**DOCUMENT SEGMENT**
>> START
BRIEF DESCRIPTION OF THE DRAWINGS
The present invention will be described in even greater detail
below based on the exemplary figures. The invention is not limited
to the exemplary embodiments. All features described and/or
illustrated herein can be used alone or combined in different
combinations in embodiments of the invention. The features and
advantages of various embodiments of the present invention will
become apparent by reading the following detailed description with
reference to the attached drawings which illustrate the
following:
FIG. 1 is a perspective view of a partial valve train assembly
incorporating a rocker arm assembly including an exhaust valve
rocker arm assembly for use with compression engine braking and
constructed in accordance to one example of the present
disclosure;
FIG. 2 is an exploded view of an exhaust valve rocker arm assembly
of the valve train assembly of FIG. 1;
FIG. 3 is a schematic illustration of an exhaust valve rocker arm
assembly of the valve train assembly of FIG. 1 and shown in a
default combustion mode;
FIG. 4 is a schematic illustration of the exhaust valve rocker arm
assembly of FIG. 3 and shown in an engine brake mode;
FIG. 5 is a schematic illustration of the exhaust valve rocker arm
assembly of FIG. 4 and shown in engine brake mode with initial
rotation of the rocker arm in the counter-clockwise direction and a
first exhaust valve beginning to open;
FIG. 6 is a schematic illustration of the exhaust valve rocker arm
assembly of FIG. 5 and shown in engine brake mode with further
rotation of the rocker arm in the counter-clockwise direction and
with the first exhaust valve further opening;
FIG. 7 is a schematic illustration of the exhaust valve rocker arm
assembly of FIG. 6 and shown in engine brake mode with further
rotation of the rocker arm in the counter-clockwise direction and
shown with the first and a second exhaust valves both opened;
FIG. 8 is a schematic illustration of the exhaust valve rocker arm
assembly of FIG. 7 and shown in engine brake mode with further
rotation of the rocker arm in the counter-clockwise direction and
with both exhaust valves fully opened;
FIG. 9 is a perspective view of a rocker shaft of the rocker arm
assembly of FIG. 1;
FIG. 10 is a phantom perspective view of an oil circuit of the
exhaust rocker arm assembly; and
FIG. 11 is a sectional view of the exhaust rocker arm assembly
taken along lines 11-11 of FIG. 1.
DETAILED DESCRIPTION
An exhaust valve rocker arm assembly operable in a combustion
engine mode and an engine braking mode can include a rocker shaft
and a rocker arm. The rocker shaft can define a pressurized oil
supply conduit. The rocker arm can receive the rocker shaft and is
configured to rotate around the rocker shaft. The rocker arm can
have an oil supply passage defined therein. A valve bridge can
engage a first exhaust valve and a second exhaust valve. A
hydraulic lash adjuster assembly can be disposed on the rocker arm
having a first plunger body movable between a first position and a
second position. In the first position, the first plunger body
extends rigidly for cooperative engagement with the valve bridge. A
check valve can be disposed on the rocker arm and have an actuator
that selectively releases pressure in the hydraulic lash adjuster.
In the engine braking mode, pressurized oil is communicated through
the pressurized oil supply conduit, through the rocker arm oil
supply passage and against the actuator such that the first plunger
occupies the first position and acts on the valve bridge during
rotation of the rocker arm to a first angle opening the first valve
a predetermined distance while the second valve remains closed.
>> END
**COLLECTED DATA**
>> START
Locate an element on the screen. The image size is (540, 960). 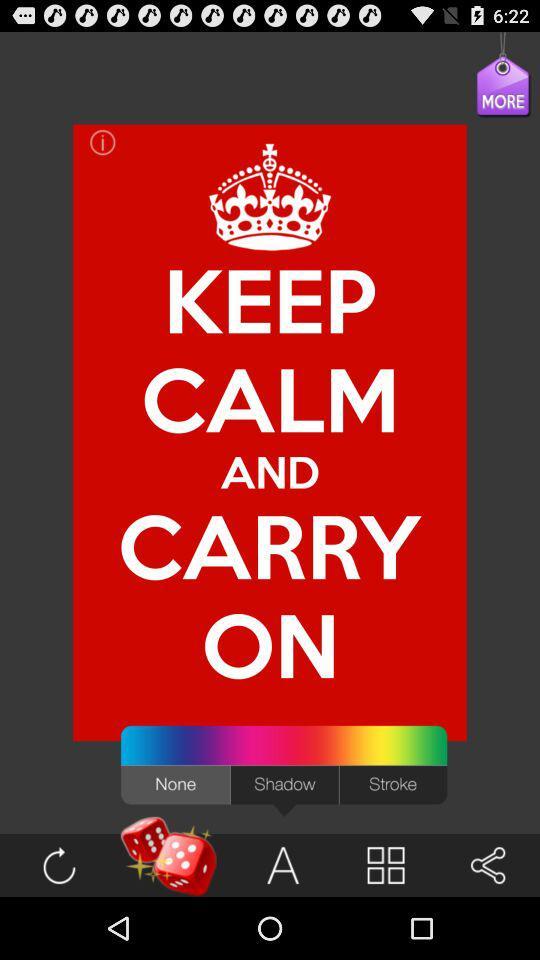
>> END
**EXERCISE**
Answer these from the rocker arm excerpt:
1. What kind of view is FIG. 10, and what does it show?
2. In what mode is the assembly shown in FIG. 3?
3. What does the rocker shaft define?
Answer from the rocker arm excerpt only.

**SOLUTION FOR THIS TASK**
1. A phantom perspective view of an oil circuit of the exhaust rocker arm assembly.
2. A default combustion mode.
3. A pressurized oil supply conduit.